» PROBLEM TO WORK ON
Render the entries between the line holding "At what coordinates should I click to accomplish: Click" and the line holding "Action: [54, 95]", inclusive, as a JSON list of strings, one string per line, with blank lines and pictures omitted.

======== DATA SHOWN ========

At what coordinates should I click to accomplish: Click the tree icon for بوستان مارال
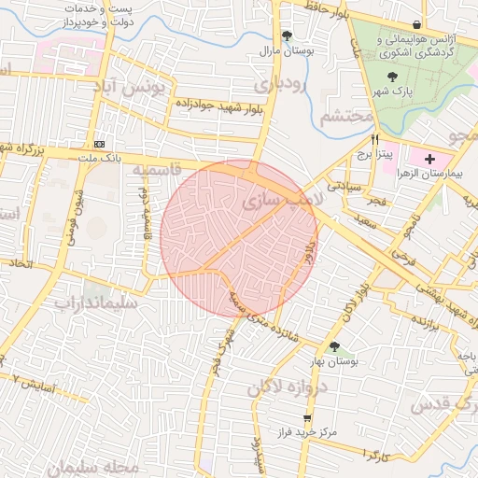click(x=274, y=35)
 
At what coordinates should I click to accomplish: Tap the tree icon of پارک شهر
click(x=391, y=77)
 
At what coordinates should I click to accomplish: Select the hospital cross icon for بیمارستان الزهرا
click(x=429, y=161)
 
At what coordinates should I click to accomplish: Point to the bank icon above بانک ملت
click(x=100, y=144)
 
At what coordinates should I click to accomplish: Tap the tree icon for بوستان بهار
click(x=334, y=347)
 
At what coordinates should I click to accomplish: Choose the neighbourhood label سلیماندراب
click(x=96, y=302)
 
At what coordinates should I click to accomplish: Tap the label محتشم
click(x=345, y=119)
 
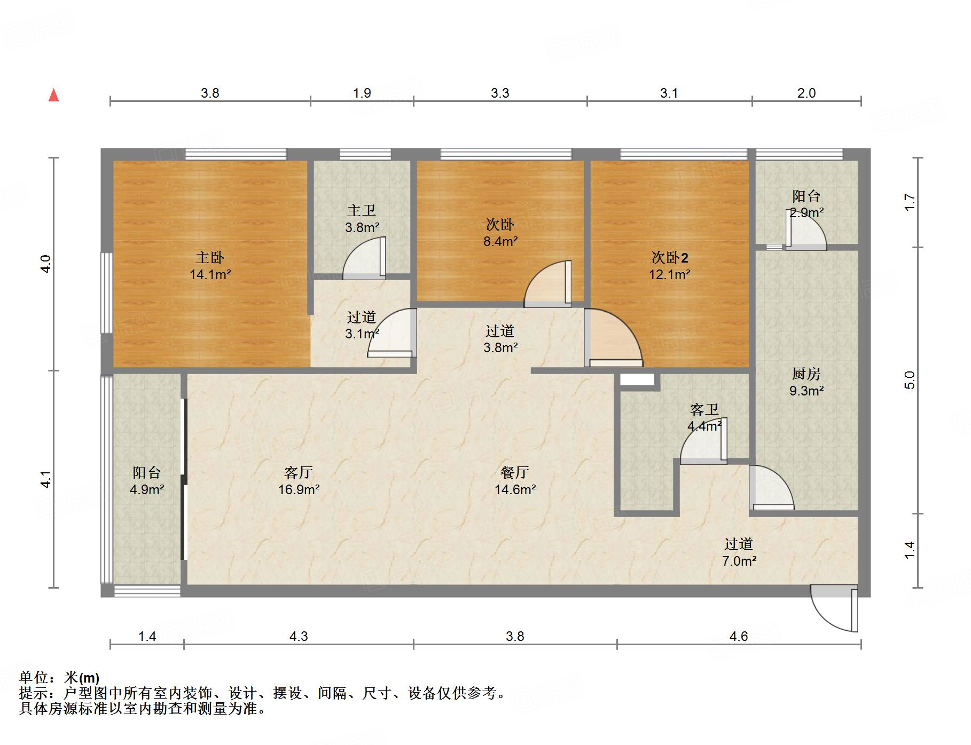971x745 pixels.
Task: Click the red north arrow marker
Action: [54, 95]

========
======== DATA SHOWN ========

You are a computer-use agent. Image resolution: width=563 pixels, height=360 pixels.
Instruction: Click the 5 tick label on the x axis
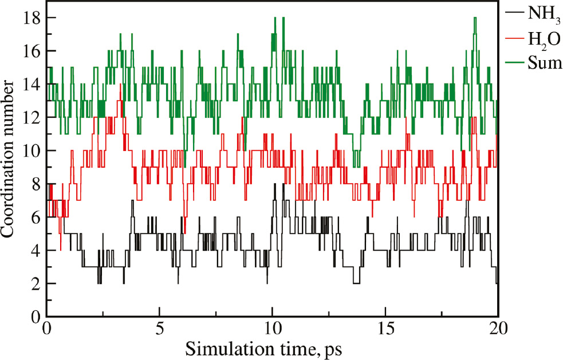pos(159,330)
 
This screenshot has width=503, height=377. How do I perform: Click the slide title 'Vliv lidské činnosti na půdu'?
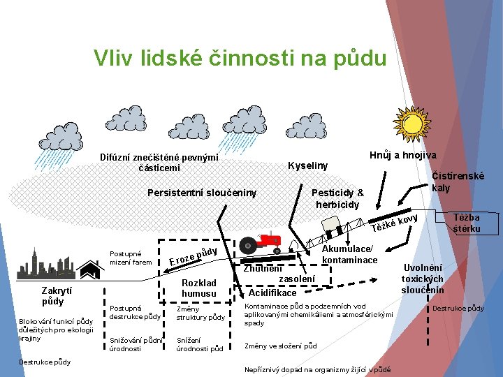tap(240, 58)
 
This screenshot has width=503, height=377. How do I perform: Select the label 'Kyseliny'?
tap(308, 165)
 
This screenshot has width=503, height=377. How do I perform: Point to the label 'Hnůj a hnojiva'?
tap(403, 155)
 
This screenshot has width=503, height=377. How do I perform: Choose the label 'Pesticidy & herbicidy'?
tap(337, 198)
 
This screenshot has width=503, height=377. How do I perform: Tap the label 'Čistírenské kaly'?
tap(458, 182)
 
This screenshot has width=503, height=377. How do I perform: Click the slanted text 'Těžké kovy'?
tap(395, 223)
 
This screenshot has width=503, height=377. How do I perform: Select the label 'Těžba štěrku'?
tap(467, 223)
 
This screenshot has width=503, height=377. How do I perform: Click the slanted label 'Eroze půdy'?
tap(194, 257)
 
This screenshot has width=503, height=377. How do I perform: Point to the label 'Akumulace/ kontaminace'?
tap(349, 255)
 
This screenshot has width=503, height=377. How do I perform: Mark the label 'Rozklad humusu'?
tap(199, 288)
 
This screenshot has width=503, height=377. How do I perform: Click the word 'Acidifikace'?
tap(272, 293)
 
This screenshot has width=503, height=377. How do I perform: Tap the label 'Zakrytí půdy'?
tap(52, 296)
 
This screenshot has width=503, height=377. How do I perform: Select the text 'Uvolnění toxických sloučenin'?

========

» TASK OUTPUT
[
  "At what coordinates should I click to accomplish: Click the tree icon for بوستان مارال",
  "click(x=274, y=35)",
  "At what coordinates should I click to accomplish: Tap the tree icon of پارک شهر",
  "click(x=391, y=77)",
  "At what coordinates should I click to accomplish: Select the hospital cross icon for بیمارستان الزهرا",
  "click(x=429, y=161)",
  "At what coordinates should I click to accomplish: Point to the bank icon above بانک ملت",
  "click(x=100, y=144)",
  "At what coordinates should I click to accomplish: Tap the tree icon for بوستان بهار",
  "click(x=334, y=347)",
  "At what coordinates should I click to accomplish: Choose the neighbourhood label سلیماندراب",
  "click(x=96, y=302)",
  "At what coordinates should I click to accomplish: Tap the label محتشم",
  "click(x=345, y=119)",
  "971x745 pixels.",
  "Task: Click the red north arrow marker",
  "Action: [54, 95]"
]